As part of a reorganization of their business, Services environnementaux AES Inc. ("AES") and Centre technologique AES Inc. ("Centre technologique") had entered into an agreement using statutory provisions allowing rollovers so as to obtain a tax deferral. However, the adjusted cost base of the transferred shares was mistakenly overstated and the Agence du revenu du Québec ("ARQ") assessed AES regarding the capital gain arising from such overstatement. In order to remedy this situation, AES and Centre technologique filed with the Québec Superior Court ("QSC") a motion for rectification of documents and declaratory judgment to enable them to modify the documents relating to the transaction.
The QSC allowed such modification and declared that same had retroactive effect and was enforceable against third parties and in particular the tax authorities. The QCA affirmed the QSC's judgment and ruled that the courts have the power under Québec civil law to rectify documents in order to give effect to the parties' true common intention, and there is no need to import the common law doctrine of rectification into Québec's law obligations.
On appeal to the SCC, the two main issues were (1) whether the proceedings instituted by AES were consistent with Québec's rules of civil procedure and (2) whether AES could be permitted under Québec civil law to rectify written agreements and documents.
The ARQ argued that there was nothing in the Québec Code of Civil Procedure ("CPP") that authorized the courts to consider the type of motion AES had made and that the CPP did not authorize a court to rectify or amend a contract. The ARQ argued that the basis of any such power must be found in the substantive law and that article 1425 of the Civil Code of Québec ("CCQ") did not apply in this case since the errors relied upon by AES were not clerical errors. According to the ARQ and the Attorney General of Canada ("AGC"), the QCA had given too broad a scope to the power to interpret contracts provided for in art. 1425 CCQ.
The SCC rejected the position of the ARQ and the AGC. After reviewing some concepts of the Québec civil law of contracts, the SCC held that the determination of the common intention of the parties to a contract represents a true exercise of interpretation under article 1425 CCQ. If there is a discrepancy between the common intention of the parties and their stated intention in the contract, a judge may take such discrepancy into account in giving effect to the contract, provided that the request is legitimate and that the proposed modification does not affect third parties' rights. Here, the parties only sought to make the documents consistent with the scenario involving no tax consequence that had been originally designed, and not to rewrite the transaction's tax consequences. No prejudice was caused to the tax authorities because the tax legislation provided for such scenario where the transaction would have no tax consequence and such would have been the case if the parties had proceeded in a manner consistent with their intention. The tax authorities had no vested right in the adverse tax consequences arising from the defective documents.

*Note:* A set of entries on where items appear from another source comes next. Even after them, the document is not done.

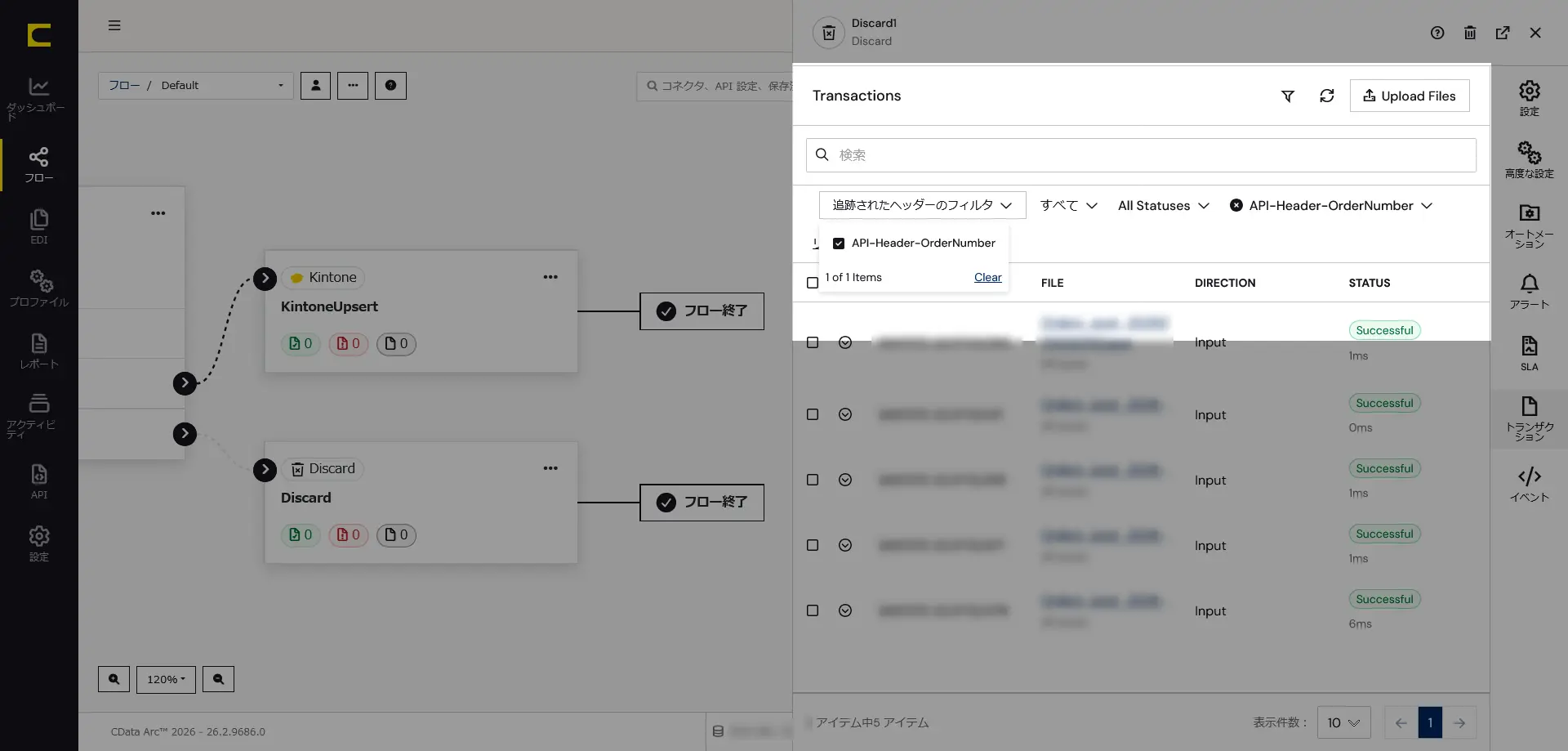Image resolution: width=1568 pixels, height=751 pixels.
Task: Open レポート in the left sidebar
Action: [38, 351]
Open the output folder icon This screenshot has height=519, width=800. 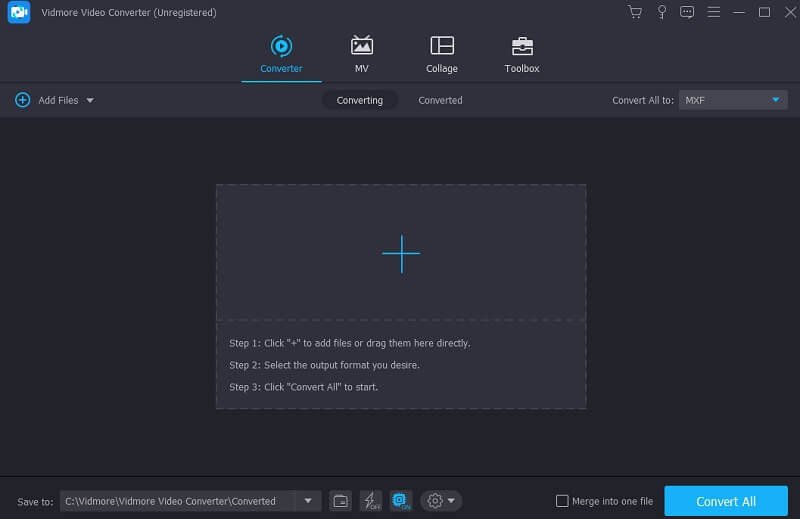(340, 501)
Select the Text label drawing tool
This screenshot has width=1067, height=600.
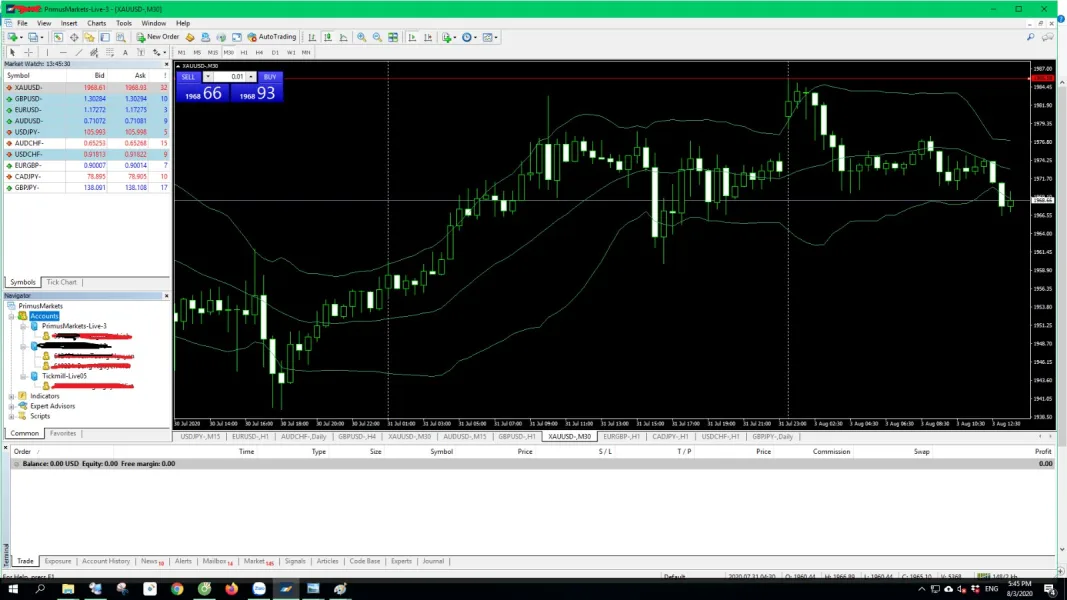coord(125,52)
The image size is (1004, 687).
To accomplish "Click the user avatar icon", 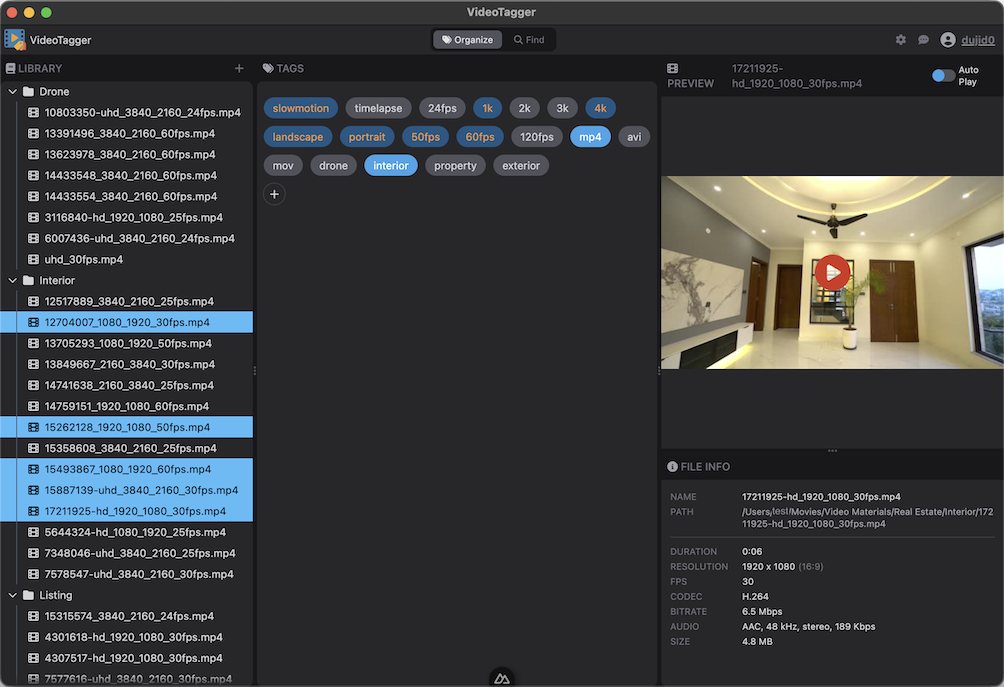I will coord(949,40).
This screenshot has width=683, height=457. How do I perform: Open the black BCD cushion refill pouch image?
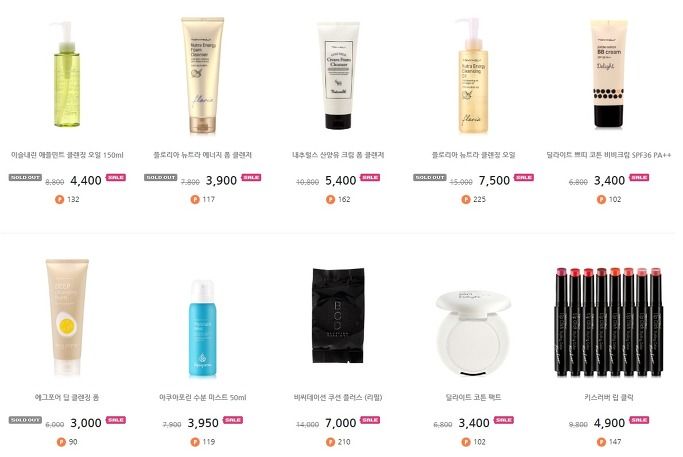[x=338, y=315]
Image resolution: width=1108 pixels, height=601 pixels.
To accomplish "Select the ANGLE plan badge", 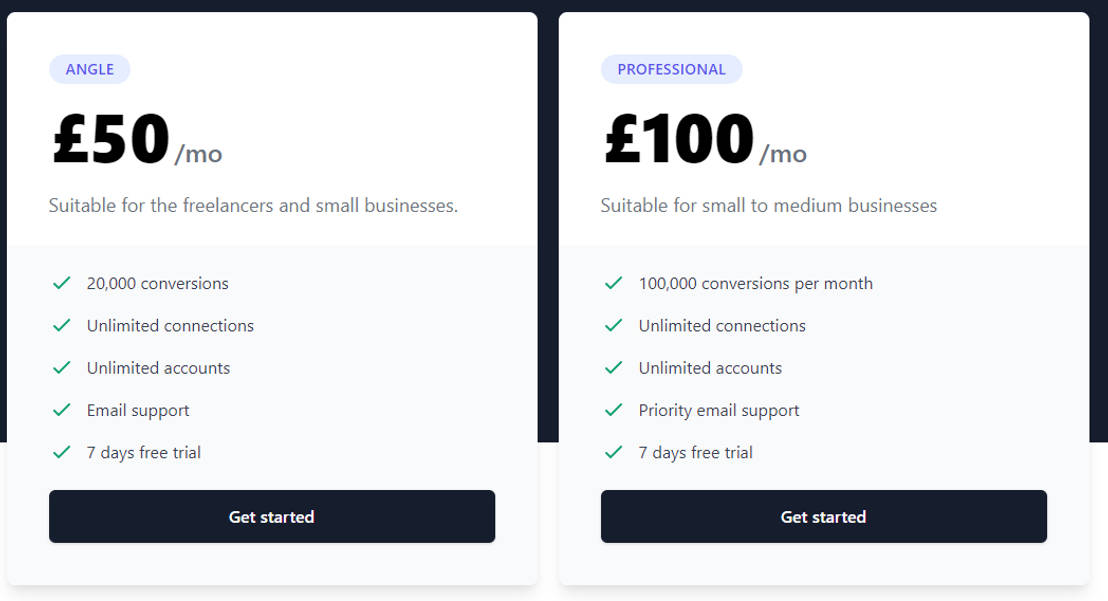I will (x=89, y=69).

The SCC ruled that it was open to the courts to intervene to find that the amendments made by the parties to the contracts and documents at issue were legitimate and necessary and that their intervention was justified by the substantive civil law and was not precluded by Québec's rules of civil procedure. However, the recognition by the SCC of retroactive rectification of documents in Québec civil law is accompanied by certain reservations. The SCC warns that taxpayers should not view that recognition as an invitation to engage in bold tax planning on the assumption that it will always be possible to redo the contracts retroactively. Art. 1425 CCQ could not be relied upon if the common intention of the parties is not sufficiently determinate or determinable.
This decision constitutes an important development in Canada's and Québec's case law on retroactive rectification of documents that do not reflect the parties' intent and their enforceability against the tax authorities and when the parties agree that their documents do not reflect their intent, should in most instances allow rectification of their documents in order to remedy adverse tax consequences.